**Stated exercise**
Return the passage on rebuilding the U.S. electric grid word for word, with nothing altered.

**Page extract**
START

The job involves transforming a patchwork infrastructure
— built, for the most part, before microprocessors
retooled the industrial landscape — into an interoperable
distributed network that interacts with consumers, detects
and fixes its own problems and seamlessly integrates solar,
wind and other renewable energy sources.
The full transformation will take 20 years to 25 years
and require a total restructuring of the U.S. electric power
infrastructure, but the work has begun and the Obama administration
is backing the change with $4.5 billion of the $787 billion
American Recovery and Reinvestment Act signed into law February
17.
“The investment we're making today,” President
Obama said during the signing in Colorado, “will create
a newer, smarter electric grid that will allow for broader
use of alternative energy.”
KILOWATT HOURS
Nothing about the job will be easy, several energy specialists
involved in the massive undertaking told America.gov. The
system — the largest interconnected machine on Earth
and one of the 20th century’s most significant engineering
achievements — is a centrally planned and controlled
infrastructure that stretches across 50 states, each of
which has its own regulations and technical processes.

END

**Data extract**
START

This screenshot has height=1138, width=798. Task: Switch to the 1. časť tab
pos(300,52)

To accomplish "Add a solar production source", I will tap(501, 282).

END

**Full output**
The job involves transforming a patchwork infrastructure
— built, for the most part, before microprocessors
retooled the industrial landscape — into an interoperable
distributed network that interacts with consumers, detects
and fixes its own problems and seamlessly integrates solar,
wind and other renewable energy sources.
The full transformation will take 20 years to 25 years
and require a total restructuring of the U.S. electric power
infrastructure, but the work has begun and the Obama administration
is backing the change with $4.5 billion of the $787 billion
American Recovery and Reinvestment Act signed into law February
17.
“The investment we're making today,” President
Obama said during the signing in Colorado, “will create
a newer, smarter electric grid that will allow for broader
use of alternative energy.”
KILOWATT HOURS
Nothing about the job will be easy, several energy specialists
involved in the massive undertaking told America.gov. The
system — the largest interconnected machine on Earth
and one of the 20th century’s most significant engineering
achievements — is a centrally planned and controlled
infrastructure that stretches across 50 states, each of
which has its own regulations and technical processes.